Openers

Maybe all those CEO speeches and pronouncements about ethics finally sank in. Or perhaps everyone’s just watching the books more carefully these days. Either way, business-media coverage these days seems to be registering a lot less large-scale corporate fraud than it did a few years ago.

That doesn’t mean, though, that ethics officers are struggling to look busy. Nearly all workers, from top to bottom, violate companies’ zero-tolerance policies at some point. If you’ve taken home a spare pad of paper or sent a personal e-mail in the afternoon or expensed a not-really-business lunch, you’ve surely run afoul of some tightly written rule in the HR handbook.
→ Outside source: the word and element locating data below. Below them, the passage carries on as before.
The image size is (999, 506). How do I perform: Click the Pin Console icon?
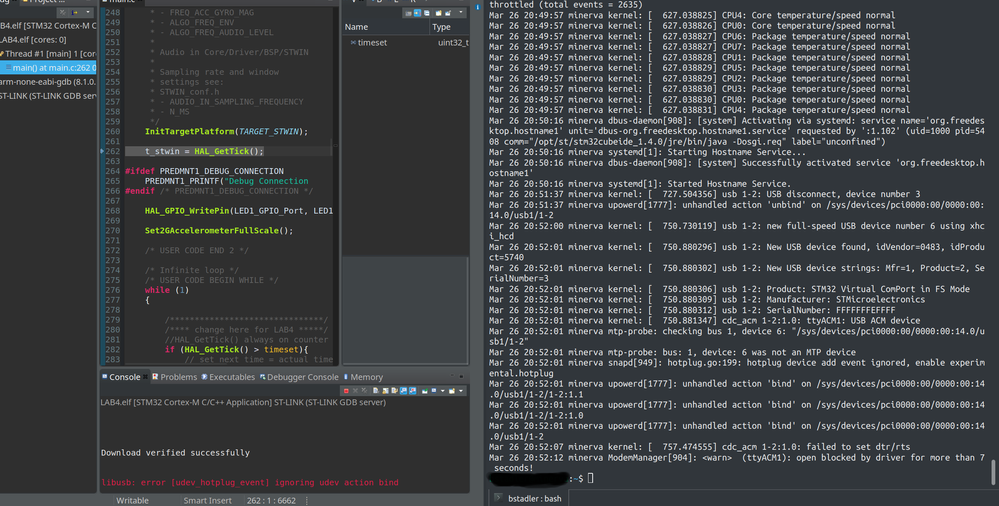tap(425, 391)
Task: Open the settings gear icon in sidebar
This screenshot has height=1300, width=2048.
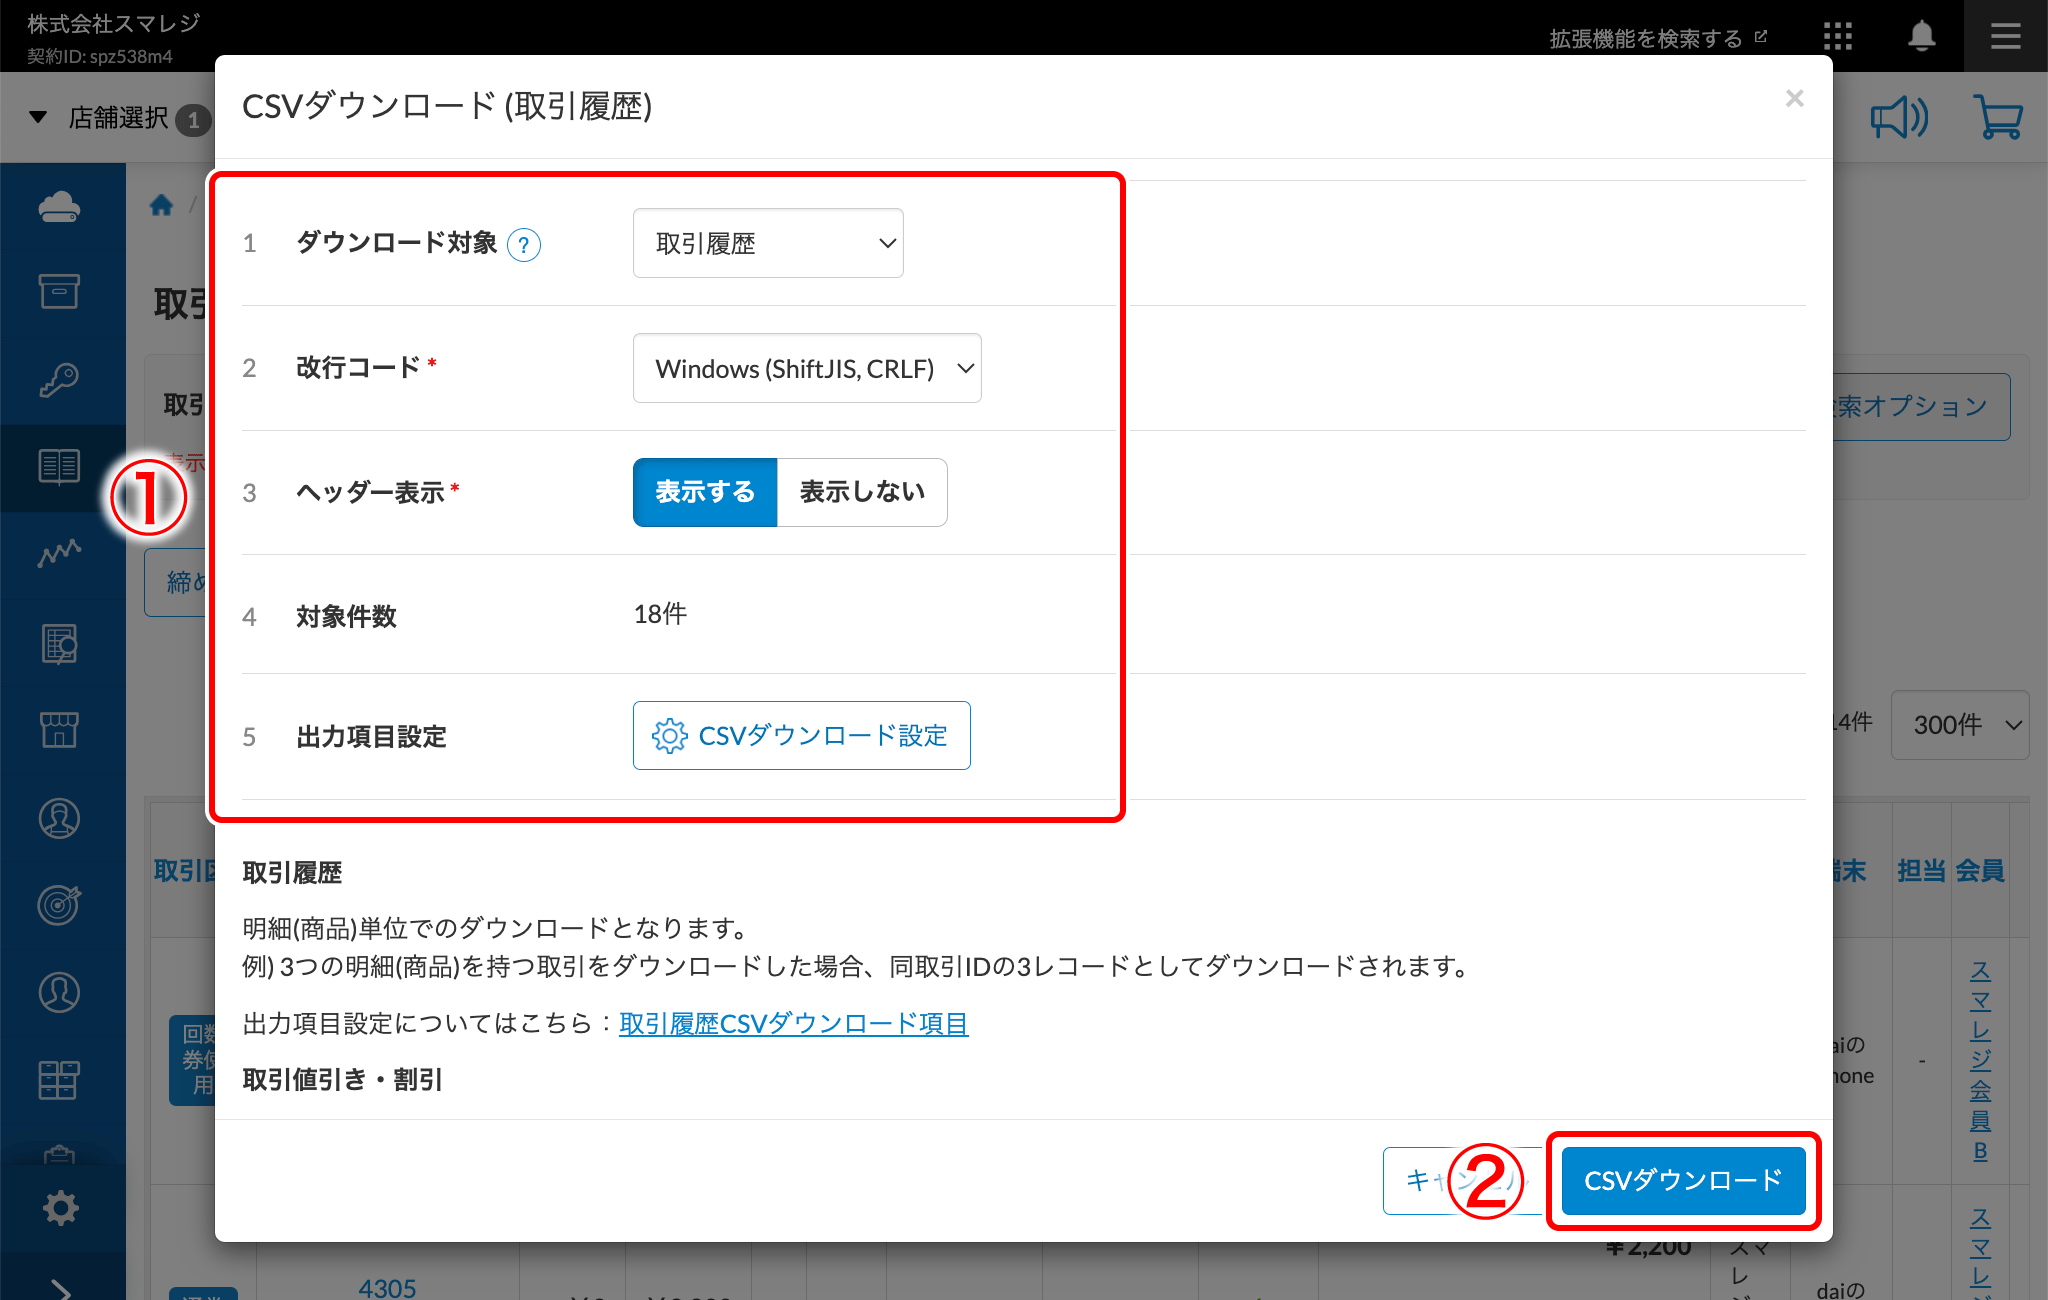Action: coord(61,1206)
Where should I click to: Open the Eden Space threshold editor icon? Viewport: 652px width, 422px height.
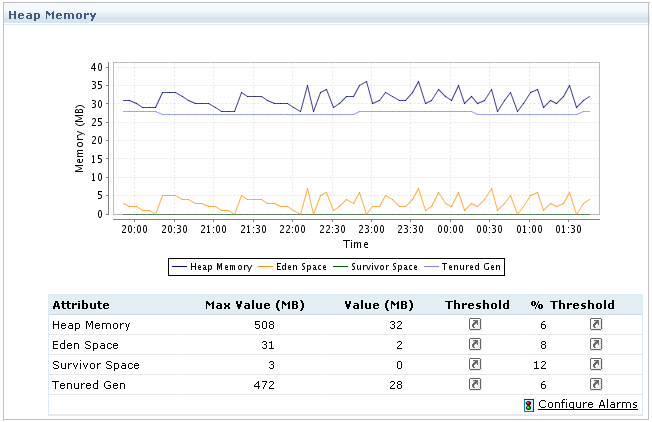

So what to do with all the offenders? Senior editor Vadim Liberman explores the subject in “"Workers Behaving Badly”, talking with corporate ethicists and compliance experts, most of whom frown upon abiding even the most trifling breach. Vadim reaches a different conclusion: A workable policy demands a measure of flexibility. “Acknowledging that you can’t wholly separate black from white to account for reason and common sense doesn’t necessarily trap you in an ethical maze,” he writes. “It’s not only possible to work within the gray—it may even be preferable.”

Perhaps the most interesting tidbit Vadim turns up: The perfectly reasonable assumption that the bitterness and low morale in today’s workplaces have generated more petty pilferage . . . appears to be mistaken. People may tell pollsters that they feel no loyalty and intend to leave the company as soon as there’s somewhere to go, but they don’t seem to be taking out their frustrations on the supply cabinet. Desperate for a workplace trend for which to be thankful? You’re welcome.

If you haven’t visited tcbreview.com lately, you’re missing out: Since April, we’ve been regularly posting feature stories above and beyond what’s in the printed magazine, with provocative takes on business and social issues, all easily readable and downloadable. In just the last couple of months, we’ve run articles by Steve McKee on dealing with C-suite disagreement, Sander Flaum on the search for work/life balance at the top, and Howard Bloom on the roots of consumer culture.

Plus, the site offers ready access to articles from previous issues, in case you overlooked one or just have a few free minutes and feel like browsing. Check it out.

Last: For this issue, I sat down with Bart van Ark, The Conference Board’s chief economist, to discuss the economic outlook for 2010 and beyond; his predictions and analysis begin on page 34. The annual-forecast tradition started two decades ago, when Gail Fosler joined the Board as chief economist and began writing for this magazine: Every January from 1991 through 2008, she marshaled her insight and the organization’s resources to deliver a fresh outlook article, becoming a welcome byline to readers as well as a familiar face to followers of global economics and CNN’s financial coverage.

Why take the space now to acknowledge Gail’s longtime contribution, more than two years after she moved up to become president of The Conference Board? Because as of the end of 2009, she’s leaving the organization to pursue other worthy projects. She’ll be much missed.